> [Supplied text]:

+ + +

The behaviors shown in Figs. 12.19 and 12.20 are heuristically consistent with the multiphase mechanics discussed previously. LNAPL mobility is greatest in early time and diminishes as the plume spreads into a larger volume of porous materials with an associated fall in average saturations and free-phase thickness. However, while the overall trends are consistent with theoretical expectations, the quantitative details are not (once again). For instance, the initial spreading rates on the order of tens of feet per day dwarf the range of groundwater flow. By the end of three years following the release, the long-axis of the plume had spread to about 1000-ft in length, or about 333-ft per year on average to give a general sense. The linear groundwater velocity is on the order of 20–80 ft/yr. This is a fine-grained setting and combined with the capillary properties and measured saturations that would otherwise suggest very limited LNAPL mobility, quite contrary to actual observations. For instance, if one used the analytic tools available in the API Interactive LNAPL Guide (2006), the estimated LNAPL velocity for this site’s parameter ranges would be less than a tenth of a meter per day (accounting for the site parameter ranges). The key observation, once again, is that LNAPL generally migrates faster and farther than one might anticipate using solely theoretical relationships. This plume also ceased migration much faster than would be anticipated by theory alone and parameter application within the related equations or transient models.

Finally, there are several key site investigation observations that provide insights that could not be realized from standard site investigation techniques alone (such as borings, visual logging and related). Foremost among the critical data were the combination of CPT/LIF investigations, coupled with the laboratory core photography, to isolate core sampling target intervals that would be most relevant to the various technical questions regarding mobility, mass recovery, and potential environmental risks. First, the relative changes in the LNAPL plume morphology were clearly demonstrated by in-situ changes documented by the two separate CPT/LIF investigations. Figure 12.21 shows a plan view of the LNAPL plume distribution as indicated by LIF responses.

Fig. 12.21

Indicated smear zone thickness (ft) distribution in plan view. The smaller grey-shaded plume was defined in an August 2001 LIF investigation, the colored isopach by LIF results from December 2002

These same CPT/LIF data also provide a strong basis, when coupled with petrophysical photologs and test results, to evaluate the fine-scale distributions of lithologies and LNAPL within those. Figure 12.22 shows a geologic cross-section from prior site work by the well-qualified geologist who logged the borings. Figure 12.23 is approximately the same cross-section showing the fine-scale detail available from the combined CPT, LIF, and correlated petrophysical results. The contrast between the two could not be more pronounced. Figure 12.22, while accurate to its level of resolution, is not particularly useful in assessing the LNAPL properties or nuances that control this system. The tools and data suite in Fig. 12.23 is directly informative to the LNAPL mobility and risk questions under consideration.

+ + +

Screen-element location records
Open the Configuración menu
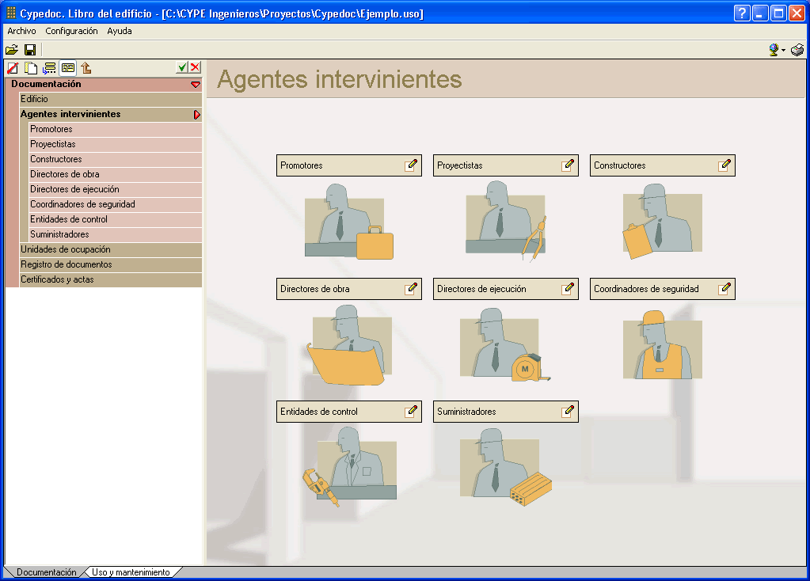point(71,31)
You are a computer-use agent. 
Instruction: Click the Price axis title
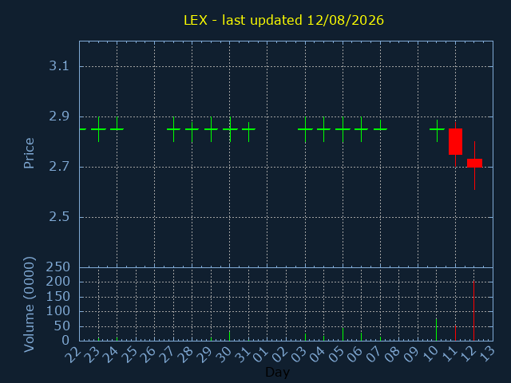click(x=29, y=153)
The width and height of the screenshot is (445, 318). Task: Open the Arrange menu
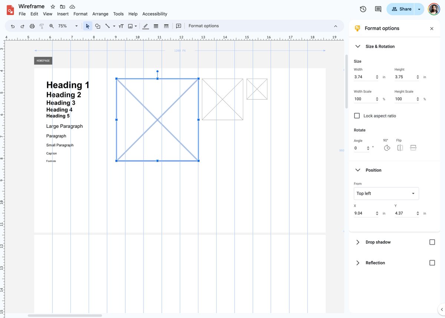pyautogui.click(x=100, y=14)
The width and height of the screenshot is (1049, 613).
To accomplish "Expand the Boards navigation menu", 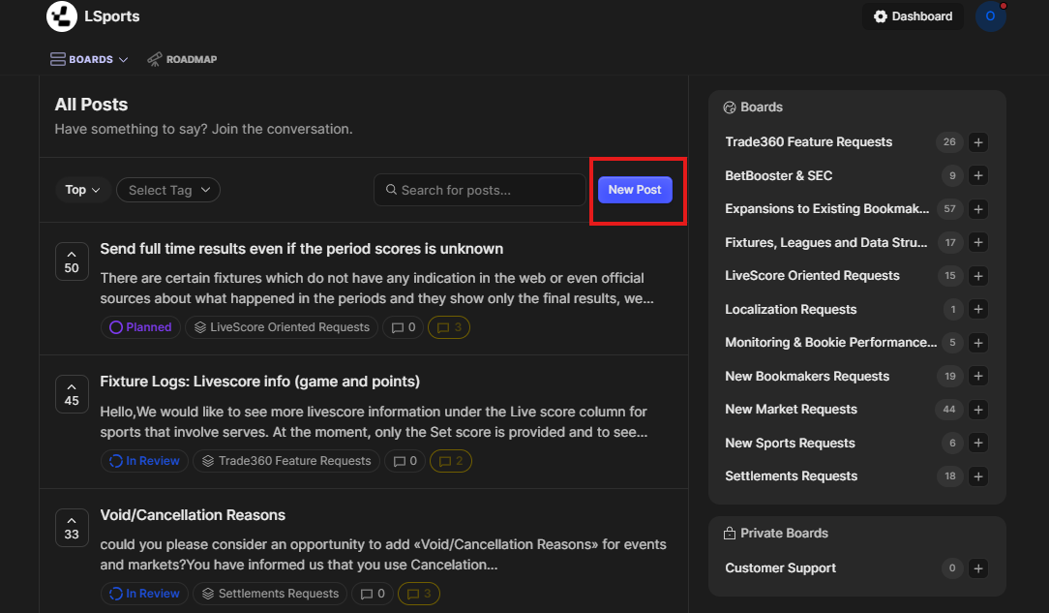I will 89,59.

+ + +

> [Written task]:
Rewrite the stretch of the LNAPL plume passage that opens with the words containing "Finally, there are" and closes with "by LIF responses.", changing "isolate" to "pinpoint".

> [The output]:
Finally, there are several key site investigation observations that provide insights that could not be realized from standard site investigation techniques alone (such as borings, visual logging and related). Foremost among the critical data were the combination of CPT/LIF investigations, coupled with the laboratory core photography, to pinpoint core sampling target intervals that would be most relevant to the various technical questions regarding mobility, mass recovery, and potential environmental risks. First, the relative changes in the LNAPL plume morphology were clearly demonstrated by in-situ changes documented by the two separate CPT/LIF investigations. Figure 12.21 shows a plan view of the LNAPL plume distribution as indicated by LIF responses.